══ RECORD EXCERPTS

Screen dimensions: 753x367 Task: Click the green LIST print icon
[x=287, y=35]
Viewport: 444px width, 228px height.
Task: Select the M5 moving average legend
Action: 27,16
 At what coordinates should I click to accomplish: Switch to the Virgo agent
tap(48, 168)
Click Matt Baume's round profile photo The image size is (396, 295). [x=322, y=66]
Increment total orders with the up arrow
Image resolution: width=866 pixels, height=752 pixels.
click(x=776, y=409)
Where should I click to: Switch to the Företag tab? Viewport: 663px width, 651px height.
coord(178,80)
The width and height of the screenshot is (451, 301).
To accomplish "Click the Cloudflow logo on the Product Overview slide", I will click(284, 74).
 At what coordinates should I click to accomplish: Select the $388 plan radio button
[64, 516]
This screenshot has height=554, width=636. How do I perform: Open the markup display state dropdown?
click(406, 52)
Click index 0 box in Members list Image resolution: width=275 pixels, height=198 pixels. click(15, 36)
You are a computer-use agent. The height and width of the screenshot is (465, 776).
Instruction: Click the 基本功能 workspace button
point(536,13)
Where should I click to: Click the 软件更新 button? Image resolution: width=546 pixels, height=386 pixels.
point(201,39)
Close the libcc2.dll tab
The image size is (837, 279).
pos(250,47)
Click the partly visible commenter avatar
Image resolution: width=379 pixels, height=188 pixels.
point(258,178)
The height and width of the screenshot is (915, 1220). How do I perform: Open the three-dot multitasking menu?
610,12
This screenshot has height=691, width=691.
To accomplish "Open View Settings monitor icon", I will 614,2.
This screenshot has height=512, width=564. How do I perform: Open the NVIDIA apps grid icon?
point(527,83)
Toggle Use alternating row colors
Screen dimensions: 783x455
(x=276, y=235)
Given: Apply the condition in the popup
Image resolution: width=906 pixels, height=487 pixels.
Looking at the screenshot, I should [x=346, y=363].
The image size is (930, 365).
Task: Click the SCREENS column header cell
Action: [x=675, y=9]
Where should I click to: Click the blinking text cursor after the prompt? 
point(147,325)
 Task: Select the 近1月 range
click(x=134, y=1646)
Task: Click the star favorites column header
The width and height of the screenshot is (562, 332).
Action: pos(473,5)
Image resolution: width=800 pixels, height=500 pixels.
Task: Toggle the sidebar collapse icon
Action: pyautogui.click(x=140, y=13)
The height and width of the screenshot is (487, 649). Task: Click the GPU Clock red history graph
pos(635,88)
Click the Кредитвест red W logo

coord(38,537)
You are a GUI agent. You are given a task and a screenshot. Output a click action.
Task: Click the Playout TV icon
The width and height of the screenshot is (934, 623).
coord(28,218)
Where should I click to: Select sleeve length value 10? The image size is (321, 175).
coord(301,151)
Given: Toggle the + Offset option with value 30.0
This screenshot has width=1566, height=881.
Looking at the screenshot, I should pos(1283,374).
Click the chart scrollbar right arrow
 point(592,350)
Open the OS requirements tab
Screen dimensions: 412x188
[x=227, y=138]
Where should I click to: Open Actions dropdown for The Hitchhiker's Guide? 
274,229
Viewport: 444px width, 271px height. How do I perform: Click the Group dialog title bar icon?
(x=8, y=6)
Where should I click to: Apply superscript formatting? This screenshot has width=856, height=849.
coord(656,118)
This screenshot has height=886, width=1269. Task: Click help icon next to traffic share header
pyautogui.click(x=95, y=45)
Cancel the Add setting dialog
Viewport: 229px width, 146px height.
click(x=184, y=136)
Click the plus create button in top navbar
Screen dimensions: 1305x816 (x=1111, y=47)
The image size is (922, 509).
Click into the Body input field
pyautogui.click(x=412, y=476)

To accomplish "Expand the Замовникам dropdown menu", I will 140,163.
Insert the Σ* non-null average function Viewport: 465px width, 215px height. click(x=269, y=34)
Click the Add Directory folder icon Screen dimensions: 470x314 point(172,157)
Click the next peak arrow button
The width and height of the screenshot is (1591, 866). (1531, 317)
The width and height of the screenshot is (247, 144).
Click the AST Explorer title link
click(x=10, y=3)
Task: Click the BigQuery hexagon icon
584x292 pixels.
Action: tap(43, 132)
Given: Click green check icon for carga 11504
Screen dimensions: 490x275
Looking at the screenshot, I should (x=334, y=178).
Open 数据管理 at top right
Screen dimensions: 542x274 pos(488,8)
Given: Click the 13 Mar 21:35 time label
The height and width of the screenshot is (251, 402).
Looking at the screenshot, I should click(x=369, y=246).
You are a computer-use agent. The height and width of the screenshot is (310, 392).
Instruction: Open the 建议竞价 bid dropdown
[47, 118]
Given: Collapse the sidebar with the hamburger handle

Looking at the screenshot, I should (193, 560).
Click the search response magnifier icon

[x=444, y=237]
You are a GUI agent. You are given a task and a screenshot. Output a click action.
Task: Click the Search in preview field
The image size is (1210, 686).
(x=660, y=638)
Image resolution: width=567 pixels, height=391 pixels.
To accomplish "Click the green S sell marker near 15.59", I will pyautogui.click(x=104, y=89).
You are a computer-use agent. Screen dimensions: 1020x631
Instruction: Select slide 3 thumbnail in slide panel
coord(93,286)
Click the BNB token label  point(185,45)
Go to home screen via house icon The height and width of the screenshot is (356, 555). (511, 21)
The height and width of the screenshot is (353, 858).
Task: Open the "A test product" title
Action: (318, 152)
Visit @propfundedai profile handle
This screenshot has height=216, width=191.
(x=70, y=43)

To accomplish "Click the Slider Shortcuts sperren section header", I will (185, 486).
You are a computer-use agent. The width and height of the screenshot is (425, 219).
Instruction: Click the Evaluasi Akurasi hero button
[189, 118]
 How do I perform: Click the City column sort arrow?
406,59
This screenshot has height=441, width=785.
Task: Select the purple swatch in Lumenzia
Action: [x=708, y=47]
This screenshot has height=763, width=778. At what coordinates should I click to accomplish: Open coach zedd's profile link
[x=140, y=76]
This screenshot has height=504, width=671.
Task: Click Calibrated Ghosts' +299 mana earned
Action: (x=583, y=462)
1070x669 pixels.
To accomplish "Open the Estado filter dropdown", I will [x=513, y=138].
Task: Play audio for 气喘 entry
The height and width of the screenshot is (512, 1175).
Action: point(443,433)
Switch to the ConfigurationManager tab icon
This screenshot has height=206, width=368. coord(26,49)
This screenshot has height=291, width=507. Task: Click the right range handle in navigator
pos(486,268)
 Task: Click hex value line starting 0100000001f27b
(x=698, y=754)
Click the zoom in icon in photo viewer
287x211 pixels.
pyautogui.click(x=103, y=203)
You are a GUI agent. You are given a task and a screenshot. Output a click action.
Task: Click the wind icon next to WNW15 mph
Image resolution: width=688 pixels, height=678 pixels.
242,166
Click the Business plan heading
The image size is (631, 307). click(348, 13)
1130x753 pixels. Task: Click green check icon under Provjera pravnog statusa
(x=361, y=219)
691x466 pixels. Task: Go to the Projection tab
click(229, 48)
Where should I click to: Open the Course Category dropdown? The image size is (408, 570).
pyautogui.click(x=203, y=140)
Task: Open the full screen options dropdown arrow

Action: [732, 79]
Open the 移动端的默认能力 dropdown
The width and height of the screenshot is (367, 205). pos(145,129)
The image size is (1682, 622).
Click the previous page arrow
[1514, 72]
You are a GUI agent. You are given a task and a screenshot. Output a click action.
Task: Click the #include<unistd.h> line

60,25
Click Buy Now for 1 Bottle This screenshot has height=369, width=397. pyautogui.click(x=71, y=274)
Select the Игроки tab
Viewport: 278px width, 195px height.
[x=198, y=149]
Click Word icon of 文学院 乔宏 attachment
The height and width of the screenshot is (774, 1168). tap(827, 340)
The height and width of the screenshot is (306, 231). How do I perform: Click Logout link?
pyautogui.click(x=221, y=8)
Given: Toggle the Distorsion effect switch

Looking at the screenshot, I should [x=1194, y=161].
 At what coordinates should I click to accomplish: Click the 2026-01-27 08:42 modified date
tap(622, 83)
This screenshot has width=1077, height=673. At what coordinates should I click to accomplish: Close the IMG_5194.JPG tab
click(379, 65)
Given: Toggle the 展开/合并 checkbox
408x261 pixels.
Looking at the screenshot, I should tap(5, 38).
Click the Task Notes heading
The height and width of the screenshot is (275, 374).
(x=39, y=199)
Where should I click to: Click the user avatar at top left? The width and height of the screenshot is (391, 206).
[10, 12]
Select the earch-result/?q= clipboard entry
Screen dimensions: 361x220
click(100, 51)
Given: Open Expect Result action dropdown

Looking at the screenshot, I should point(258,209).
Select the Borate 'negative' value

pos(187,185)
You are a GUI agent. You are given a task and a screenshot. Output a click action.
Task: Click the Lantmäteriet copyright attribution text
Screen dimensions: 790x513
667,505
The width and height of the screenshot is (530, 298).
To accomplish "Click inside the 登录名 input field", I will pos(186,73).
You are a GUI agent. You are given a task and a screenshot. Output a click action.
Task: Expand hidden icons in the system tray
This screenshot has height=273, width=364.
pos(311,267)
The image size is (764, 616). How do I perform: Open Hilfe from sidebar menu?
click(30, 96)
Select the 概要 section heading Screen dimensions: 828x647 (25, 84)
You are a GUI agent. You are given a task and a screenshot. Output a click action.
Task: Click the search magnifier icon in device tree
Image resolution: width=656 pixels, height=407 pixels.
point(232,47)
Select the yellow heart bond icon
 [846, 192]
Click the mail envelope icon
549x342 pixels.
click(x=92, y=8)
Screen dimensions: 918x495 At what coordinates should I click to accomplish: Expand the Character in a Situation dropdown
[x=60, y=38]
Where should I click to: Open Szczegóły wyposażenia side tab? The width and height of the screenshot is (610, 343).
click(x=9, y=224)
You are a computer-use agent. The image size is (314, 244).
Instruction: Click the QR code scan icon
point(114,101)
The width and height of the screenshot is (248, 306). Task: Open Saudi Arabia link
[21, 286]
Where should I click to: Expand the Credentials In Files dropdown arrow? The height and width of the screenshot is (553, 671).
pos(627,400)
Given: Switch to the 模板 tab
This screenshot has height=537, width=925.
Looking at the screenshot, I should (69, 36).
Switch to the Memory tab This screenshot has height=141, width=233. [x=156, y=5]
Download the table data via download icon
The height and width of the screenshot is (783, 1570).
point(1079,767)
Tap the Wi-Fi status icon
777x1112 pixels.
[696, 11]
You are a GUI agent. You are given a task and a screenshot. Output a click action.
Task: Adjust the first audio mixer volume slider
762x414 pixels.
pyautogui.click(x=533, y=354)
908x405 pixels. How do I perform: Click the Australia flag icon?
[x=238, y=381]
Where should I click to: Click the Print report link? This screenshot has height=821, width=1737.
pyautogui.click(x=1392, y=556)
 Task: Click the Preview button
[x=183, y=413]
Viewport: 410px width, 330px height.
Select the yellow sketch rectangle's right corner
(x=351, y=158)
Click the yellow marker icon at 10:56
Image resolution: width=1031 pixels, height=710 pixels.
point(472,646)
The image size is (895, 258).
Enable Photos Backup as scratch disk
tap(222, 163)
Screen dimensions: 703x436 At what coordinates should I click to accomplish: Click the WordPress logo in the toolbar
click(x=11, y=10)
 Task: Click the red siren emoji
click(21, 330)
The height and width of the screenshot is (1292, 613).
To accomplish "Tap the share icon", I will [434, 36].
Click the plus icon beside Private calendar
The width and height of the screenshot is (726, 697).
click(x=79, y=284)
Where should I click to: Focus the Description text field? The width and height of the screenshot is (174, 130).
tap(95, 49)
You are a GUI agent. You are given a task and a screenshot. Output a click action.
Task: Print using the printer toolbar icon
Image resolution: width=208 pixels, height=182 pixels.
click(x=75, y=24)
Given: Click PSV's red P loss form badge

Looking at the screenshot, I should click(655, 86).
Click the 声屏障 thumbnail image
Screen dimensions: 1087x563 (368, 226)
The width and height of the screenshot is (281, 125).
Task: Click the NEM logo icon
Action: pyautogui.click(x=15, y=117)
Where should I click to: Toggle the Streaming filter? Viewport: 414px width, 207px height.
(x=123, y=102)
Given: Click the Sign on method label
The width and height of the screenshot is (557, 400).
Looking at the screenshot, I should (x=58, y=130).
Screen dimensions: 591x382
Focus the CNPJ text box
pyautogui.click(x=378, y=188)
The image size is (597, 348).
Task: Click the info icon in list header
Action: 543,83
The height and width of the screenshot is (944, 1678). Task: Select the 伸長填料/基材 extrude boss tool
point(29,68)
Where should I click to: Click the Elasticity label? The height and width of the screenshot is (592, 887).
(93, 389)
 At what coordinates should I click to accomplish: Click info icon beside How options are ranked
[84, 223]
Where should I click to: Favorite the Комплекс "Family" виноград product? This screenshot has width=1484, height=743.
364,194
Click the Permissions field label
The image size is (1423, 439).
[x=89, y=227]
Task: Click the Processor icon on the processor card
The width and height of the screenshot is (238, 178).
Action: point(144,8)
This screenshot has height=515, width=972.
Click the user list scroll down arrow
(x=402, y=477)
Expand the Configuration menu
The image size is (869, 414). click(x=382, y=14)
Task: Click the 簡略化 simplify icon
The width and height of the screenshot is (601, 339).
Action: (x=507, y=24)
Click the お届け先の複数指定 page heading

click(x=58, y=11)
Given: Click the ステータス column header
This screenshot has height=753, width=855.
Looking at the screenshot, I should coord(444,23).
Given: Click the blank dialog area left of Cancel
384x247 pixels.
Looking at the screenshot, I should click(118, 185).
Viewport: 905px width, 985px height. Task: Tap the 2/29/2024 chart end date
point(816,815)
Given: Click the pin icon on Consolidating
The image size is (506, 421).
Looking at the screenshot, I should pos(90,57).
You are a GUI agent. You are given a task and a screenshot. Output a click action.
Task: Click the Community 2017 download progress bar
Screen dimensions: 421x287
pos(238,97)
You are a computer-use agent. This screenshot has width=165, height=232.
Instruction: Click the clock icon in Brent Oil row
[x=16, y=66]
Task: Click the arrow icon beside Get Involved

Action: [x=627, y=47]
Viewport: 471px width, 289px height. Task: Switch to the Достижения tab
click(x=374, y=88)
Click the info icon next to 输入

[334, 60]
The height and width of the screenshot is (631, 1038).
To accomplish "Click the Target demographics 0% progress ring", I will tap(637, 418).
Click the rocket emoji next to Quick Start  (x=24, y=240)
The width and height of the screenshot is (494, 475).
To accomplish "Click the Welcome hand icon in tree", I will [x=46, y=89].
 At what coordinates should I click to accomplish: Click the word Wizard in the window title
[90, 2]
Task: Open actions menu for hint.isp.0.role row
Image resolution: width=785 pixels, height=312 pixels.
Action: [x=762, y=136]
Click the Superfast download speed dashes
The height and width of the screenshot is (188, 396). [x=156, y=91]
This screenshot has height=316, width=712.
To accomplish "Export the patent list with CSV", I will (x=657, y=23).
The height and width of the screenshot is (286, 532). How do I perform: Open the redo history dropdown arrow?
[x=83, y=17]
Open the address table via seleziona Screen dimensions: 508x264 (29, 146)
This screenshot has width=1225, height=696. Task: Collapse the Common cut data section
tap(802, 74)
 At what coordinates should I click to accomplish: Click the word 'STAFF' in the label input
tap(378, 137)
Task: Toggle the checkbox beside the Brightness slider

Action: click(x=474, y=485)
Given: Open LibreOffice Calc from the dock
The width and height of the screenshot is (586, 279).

════

In the material above, locate the line containing "You are a computer-use agent. The image" and the line containing "Switch to the Memory". Transcribe exactly those two lines and every line between them, and nothing more.

- RESPONSE TO THIS TASK:
You are a computer-use agent. The image size is (314, 244).
Instruction: Click the QR code scan icon
point(114,101)
The width and height of the screenshot is (248, 306). Task: Open Saudi Arabia link
[21, 286]
Where should I click to: Expand the Credentials In Files dropdown arrow? The height and width of the screenshot is (553, 671).
pos(627,400)
Given: Switch to the 模板 tab
This screenshot has height=537, width=925.
Looking at the screenshot, I should (69, 36).
Switch to the Memory tab This screenshot has height=141, width=233. [x=156, y=5]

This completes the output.